Goal of the exercise:
Repeat all the lines below, from the line containing "The image size" down to the line containing "click(x=176, y=55)", both included, unchanged.

Entries supplied:
╭──
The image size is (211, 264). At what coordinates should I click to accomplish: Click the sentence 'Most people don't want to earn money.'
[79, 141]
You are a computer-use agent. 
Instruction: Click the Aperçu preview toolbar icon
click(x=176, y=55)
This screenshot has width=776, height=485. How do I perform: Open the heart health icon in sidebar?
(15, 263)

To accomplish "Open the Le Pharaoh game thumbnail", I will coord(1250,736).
╰──
╭──
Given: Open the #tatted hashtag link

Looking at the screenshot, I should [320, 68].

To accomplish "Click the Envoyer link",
╰──
Task response:
The image size is (211, 264). At what coordinates should I click to accomplish: Click the sentence 'Most people don't want to earn money.'
[79, 141]
You are a computer-use agent. 
Instruction: Click the Aperçu preview toolbar icon
click(x=176, y=55)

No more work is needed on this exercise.